Wight’s concept that the trans-identifying male expresses himself through female gender stereotypes because that’s the language people use to communicate the fact that they’re really women inside is precisely backwards. They’re never women inside, but they’re infatuated with the symbolic language of normative gender stereotypes itself – from the outside in, not from the inside out. Maybe the key difference is between the words “identity” and “identification.” The latter is an action, not a quality, and the action is the entire process, a (hopeless) attempt to secure or claim the quality.
Let’s bring class back into it. With apologies to the English – for whom I understand there is a difference between class and wealth – if one is very wealthy one doesn’t run around trying to prove it to people. The very wealthy (and I know my share) don’t act like caricatures of the wealthy (e.g. Trump), covering themselves in gold and always driven about in limousines. That is identification as wealthy. Those who have the actual identity of wealth strive not to be identifiable as wealthy, because it would crimp their lifestyle. They drive modest cars, and I meet them at our local tavern dressed like everybody else.

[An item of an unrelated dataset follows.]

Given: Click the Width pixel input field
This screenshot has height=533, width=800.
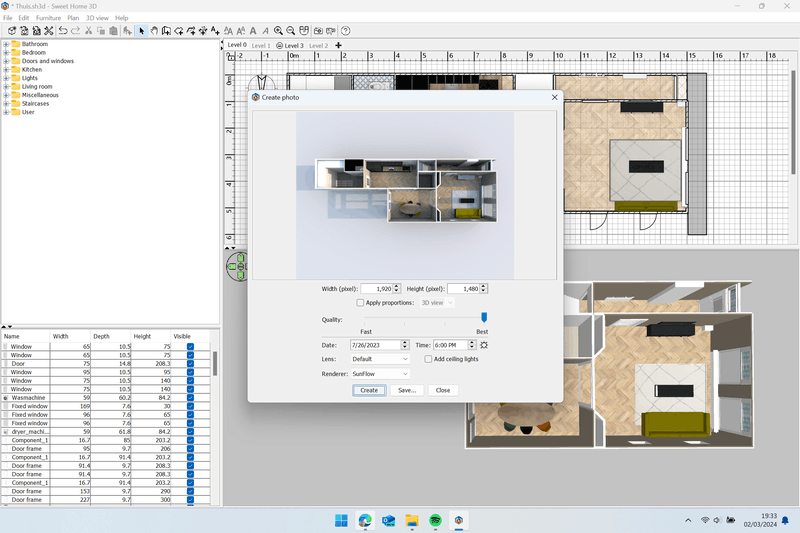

You don’t become wealthy by expressing and signaling that you’re wealthy – in fact, quite the opposite, you can go broke doing that. Likewise, nobody becomes a woman by expressing and signaling that they are a woman – that just produces caricatures like Dylan Mulvaney.
This is the kind of insightful comment that keeps me coming back to B&W. I’m going to be noodling on that first paragraph for a while, I think.
Isn’t it though?
It’s got me thinking about how being around people may make people more self-conscious rather than less. Maybe I don’t grok the obsession with idenniny because I’m not around people much so I’m not always having to think about my presentation of self. Very freeing, that.
Great point about signaling wealth. The truly wealthy people in our town could be seen having dinner in the local Chinese restaurant with the rest of us, and a favorite spot for them was the burger place. I can’t speak about Maine yet, since I’ve lived here for all of three days and have yet to sort the wealthy from the rest of the population, but I suspect it’s the same.
There is a class of wealth that seems to need to signal it…the Trumps of the world. Same with tough. If you are truly tough, you don’t act like John Wayne or Clint Eastwood. You just are tough.
The TiMs, because they aren’t women (and know it) have to signal being women because no one would know they were women unless they were over the top. They have to post Photo-shopped selfies to assure themselves of their femininity. I, as a woman, do not need the over the top style of a man in his 50s pretending to be a woman. I just go out in the world and am recognized as a woman, even though I rarely wear pink, almost never wear dresses, and am as likely to be seen in t-shirts and jeans as anything else. I do not require some overblown flamboyant “expression” of my “identity”. I just am.
Spot on, ikn @3. Conspicuous consumption is for shallow egotists. Elon Musk manufactures and sells cars to these types of people. It’s his target demographic, and unfortunately it’s a sizable one.
I did my post-doctoral work at Berkeley with one of the wealthiest men in the USA, but you would never guess that from his behaviour. One estimate of his personal fortune that I heard was 700 million dollars, but that was 20 years ago. It was probably more when he died.